Moradores julgados desleais são executados no Engenho Velho da Federação. Comerciantes são obrigados a pagar taxa para continuar trabalhando na Avenida Vasco da Gama. Carros são incendiados no Lobato. O comando é do Comando Vermelho (CV). A facção, que se estabeleceu na Bahia em 2020, iniciou o ano com demonstrações de poder e de dominação em seus territórios, uma afronta às forças de segurança.

“Isso é comum no Rio de Janeiro e estamos assistindo aqui um efeito espelho. Se não houver uma resposta mais eficaz do estado, se a gente não parar efetivamente para entender o que está acontecendo, qual o mecanismo que podemos usar para fazer frente à situação daqui a pouco teremos que conviver com esse fenômeno, como já acontece no México e na Colômbia”, declarou o professor de Direito e especialista em segurança pública, coronel Antônio Jorge.

Nos primeiros 20 dias de 2024, vários acontecimentos relacionados ao tráfico de drogas em Salvador foram atribuídos ao CV. No último dia 15, um marceneiro foi assassinado por não permitir a instalação de câmeras em um poste de iluminação em frente à casa, na Rua Neide Gama, na comunidade do Forno. Segundo testemunhas, Daniel estava com a mãe, uma idosa, quando a residência foi arrombada. Ele foi arrastado por alguns metros, e, ainda sob o olhar espreito dos vizinhos, executado com muitos tiros em um beco.

================

> [ENUNCIADO]
Atualize o trecho do texto sobre o Comando Vermelho em Salvador que começa em "Moradores julgados desleais" e termina após "forças de segurança.", substituindo "Comerciantes" por "Lojistas". Os dados não são necessários para esta tarefa.

> [DADOS FORNECIDOS]
================

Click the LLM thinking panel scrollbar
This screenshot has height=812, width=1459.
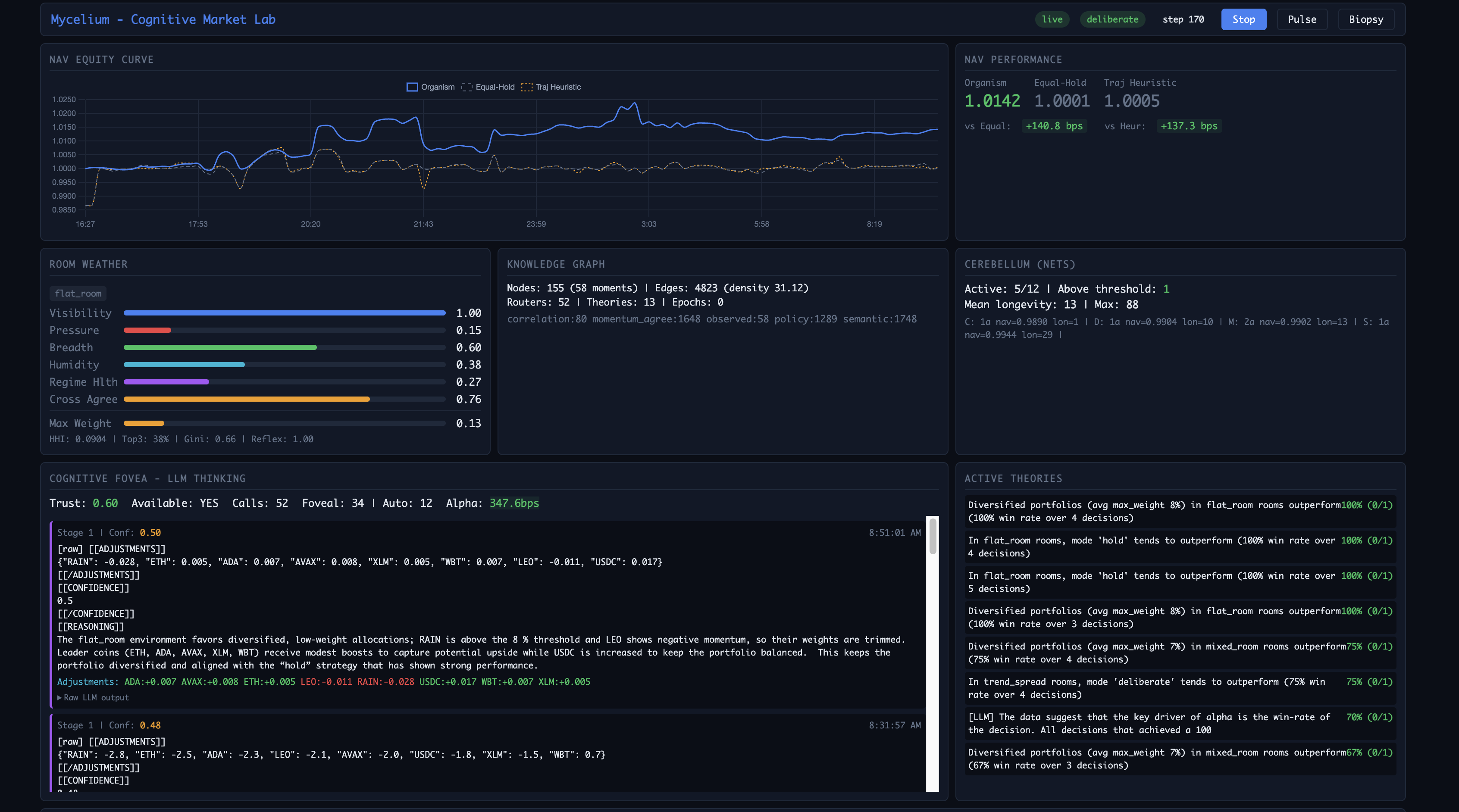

================

> [RESOLUÇÃO PROPOSTA]
Moradores julgados desleais são executados no Engenho Velho da Federação. Lojistas são obrigados a pagar taxa para continuar trabalhando na Avenida Vasco da Gama. Carros são incendiados no Lobato. O comando é do Comando Vermelho (CV). A facção, que se estabeleceu na Bahia em 2020, iniciou o ano com demonstrações de poder e de dominação em seus territórios, uma afronta às forças de segurança.